# Start of SOURCE TEXT

Real estate funds and the challenge of science-based targets

Paul Sutcliffe, founder and chief operating officer of sustainability consultancy Evora, shares his thoughts on the importance of investors taking early action to mitigate future risks and how to overcome the data challenge. 

Lois Bennett

4 minute read time  

Science-based targets provide clearly-defined pathways for companies and real estate investment funds to reduce greenhouse gas (GHG) emissions and meet the goals of the Paris Agreement – limiting global warming to 1.5°C (or 2C) above pre-industrial levels.

The SBTi offers real-estate funds a framework for governing their efforts to decarbonise. But gathering accurate building data is hindering SBT adoption. Paul Sutcliffe, founder and chief operating officer at sustainability consultancy Evora, underscores the importance of investors taking early action to mitigate future risks and how to overcome the data challenge.

Real estate is subject to intense scrutiny over its environmental impact and, as the sector grapples with the pressures to decarbonise, investors are seeking ways to monitor and measure the climate impact of real assets and cut emissions. 

The sector contributes approximately 39% [1] of total global emissions. As a highly visible asset class, it has made significant progress towards net zero through a raft of real estate-specific frameworks and green standards, including the Global ESG Benchmark for Real Assets (GRESB). 

“Because of the physical nature of the asset class, real estate is ahead of some other sectors,” says Paul.

Even so, there is room for improvement in the metrics used to assess sustainability, particularly for investors. Science-based targets (SBTs) offer direct and indirect real estate investors a framework with which to set robust, measurable sustainability targets, and to demonstrate their progress.

# End of SOURCE TEXT

REQUIREMENT 1
According to the article on science-based targets for real estate funds, what share of total global emissions does the real estate sector contribute?
REQUIREMENT 2
In one to three sentences, explain why the article on science-based targets for real estate funds says real estate is ahead of some other sectors.
REQUIREMENT 3
Carry on the article on science-based targets for real estate funds, starting right after its final sentence.
The data that follows comes from a separate source unrelated to the article.

# Start of RECORDS SUPPLIED

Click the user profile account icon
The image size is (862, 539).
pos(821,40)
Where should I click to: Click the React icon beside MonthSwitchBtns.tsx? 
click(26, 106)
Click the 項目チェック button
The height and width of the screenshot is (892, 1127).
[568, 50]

# End of RECORDS SUPPLIED

WRITTEN RESPONSE 1
Approximately 39%.

WRITTEN RESPONSE 2
Paul Sutcliffe attributes it to the physical nature of the asset class. The article also notes that, as a highly visible asset class, real estate has made significant progress toward net zero through real estate-specific frameworks and green standards such as GRESB.

WRITTEN RESPONSE 3
As our survey of alternative investment funds (AIFs) showed earlier this year, funds from all sectors are committed to or working towards SBTs. But they face many challenges in adopting them, and real estate funds are no exception. 


Data collection challenges

Three out of ten AIFs we surveyed in early 2023 identified difficulty in measuring performance as a barrier to SBT adoption. This is a particular concern for real-estate funds, Paul explains, as energy and water consumption typically fall under the control of tenants, not investors. 

“Operators and investors out there are struggling to understand [building] performance,” he says. “If they can't understand performance, how can they then set SBTs?”

Proxy measures exist but they may be insufficient given the complexities of the sector. When a real estate fund’s assets are held on a triple net lease, or fully repairing and insuring lease arrangements, the tenant is not obliged to disclose performance data to the asset owners. 

Legal concerns are another common barrier to SBT adoption, with 32% of AIFs saying they are unclear or worried about the regulatory implications. For real estate funds, this concern is compounded by the difficulty in establishing accurate and meaningful data, says Paul. 

“There's a fear that when [investors] make a commitment…it's written into the investment memoranda, it’s incorporated into sustainable finance disclosure regulation (SFDR) disclosures, and then they might find that the quality of data that they've supplied is wrong.”

Real estate debt funds are further removed from performance data, given that the assets sit outside of their direct control. “I’ve worked with debt funds that simply wanted to disclose their carbon footprint,” says Paul. “We estimated 40% of the data.”

Multi-asset class funds with real estate holdings are subject to the same challenges and complexity of setting and verifying carbon reduction targets. “If you’re an AIF that operates a real estate function as well as private equity investment, how do you combine the two to create a single, science-based target?”


Accessing tenant data

One approach is for investors to mandate tenants to supply data as part of lease agreements, and for the industry to agree a standardisation at the asset and fund level as to the data that should be supplied.

While firms such as Evora have developed software to help funds build their decarbonisation strategies, they rely on quality data input.

“If you can’t get the information, it's not going to fix the problem,” says Paul. “You have still got to get the input so there needs to be a strategic approach to accessing data from buildings.”


Investor pressure 

Investor pressure is one of the chief motivations of SBT adoption, our survey found, with 23% of AIFs identifying it as their most significant driver.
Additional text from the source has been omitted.